Stored records:
○ ○ ○ ○ ○

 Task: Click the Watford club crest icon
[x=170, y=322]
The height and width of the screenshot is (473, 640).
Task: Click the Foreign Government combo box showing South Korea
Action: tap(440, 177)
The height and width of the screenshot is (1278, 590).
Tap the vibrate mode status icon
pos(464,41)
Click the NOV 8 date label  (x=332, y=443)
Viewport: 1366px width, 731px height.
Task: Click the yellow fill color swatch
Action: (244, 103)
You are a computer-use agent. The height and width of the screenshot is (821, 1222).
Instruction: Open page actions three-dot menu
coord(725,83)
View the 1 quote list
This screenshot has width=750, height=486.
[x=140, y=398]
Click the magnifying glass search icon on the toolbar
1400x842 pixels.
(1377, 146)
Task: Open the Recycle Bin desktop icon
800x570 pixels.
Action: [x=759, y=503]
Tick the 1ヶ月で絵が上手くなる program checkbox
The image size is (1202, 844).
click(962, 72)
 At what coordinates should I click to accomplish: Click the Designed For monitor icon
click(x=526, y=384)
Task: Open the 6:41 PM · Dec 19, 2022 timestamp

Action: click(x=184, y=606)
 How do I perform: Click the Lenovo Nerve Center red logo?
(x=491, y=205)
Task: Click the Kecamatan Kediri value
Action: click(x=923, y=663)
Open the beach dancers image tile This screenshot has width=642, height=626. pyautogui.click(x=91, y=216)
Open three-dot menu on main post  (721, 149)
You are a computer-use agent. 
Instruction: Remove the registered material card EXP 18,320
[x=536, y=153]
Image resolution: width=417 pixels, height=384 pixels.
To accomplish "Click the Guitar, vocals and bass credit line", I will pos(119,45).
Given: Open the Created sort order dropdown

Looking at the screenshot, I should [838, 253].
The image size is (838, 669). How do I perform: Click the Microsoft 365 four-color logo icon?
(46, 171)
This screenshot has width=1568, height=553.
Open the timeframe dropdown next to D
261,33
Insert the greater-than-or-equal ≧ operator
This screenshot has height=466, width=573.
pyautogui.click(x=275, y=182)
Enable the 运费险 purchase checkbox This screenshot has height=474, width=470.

○ ○ ○ ○ ○

Problem description:
Repeat all the lines above, keeping them exactly as they are.

Solution for this problem:
 Task: Click the Watford club crest icon
[x=170, y=322]
The height and width of the screenshot is (473, 640).
Task: Click the Foreign Government combo box showing South Korea
Action: tap(440, 177)
The height and width of the screenshot is (1278, 590).
Tap the vibrate mode status icon
pos(464,41)
Click the NOV 8 date label  (x=332, y=443)
Viewport: 1366px width, 731px height.
Task: Click the yellow fill color swatch
Action: (244, 103)
You are a computer-use agent. The height and width of the screenshot is (821, 1222).
Instruction: Open page actions three-dot menu
coord(725,83)
View the 1 quote list
This screenshot has width=750, height=486.
[x=140, y=398]
Click the magnifying glass search icon on the toolbar
1400x842 pixels.
(1377, 146)
Task: Open the Recycle Bin desktop icon
800x570 pixels.
Action: [x=759, y=503]
Tick the 1ヶ月で絵が上手くなる program checkbox
The image size is (1202, 844).
click(962, 72)
 At what coordinates should I click to accomplish: Click the Designed For monitor icon
click(x=526, y=384)
Task: Open the 6:41 PM · Dec 19, 2022 timestamp

Action: click(x=184, y=606)
 How do I perform: Click the Lenovo Nerve Center red logo?
(x=491, y=205)
Task: Click the Kecamatan Kediri value
Action: click(x=923, y=663)
Open the beach dancers image tile This screenshot has width=642, height=626. pyautogui.click(x=91, y=216)
Open three-dot menu on main post  (721, 149)
You are a computer-use agent. 
Instruction: Remove the registered material card EXP 18,320
[x=536, y=153]
Image resolution: width=417 pixels, height=384 pixels.
To accomplish "Click the Guitar, vocals and bass credit line", I will pos(119,45).
Given: Open the Created sort order dropdown

Looking at the screenshot, I should [838, 253].
The image size is (838, 669). How do I perform: Click the Microsoft 365 four-color logo icon?
(46, 171)
This screenshot has width=1568, height=553.
Open the timeframe dropdown next to D
261,33
Insert the greater-than-or-equal ≧ operator
This screenshot has height=466, width=573.
pyautogui.click(x=275, y=182)
Enable the 运费险 purchase checkbox This screenshot has height=474, width=470.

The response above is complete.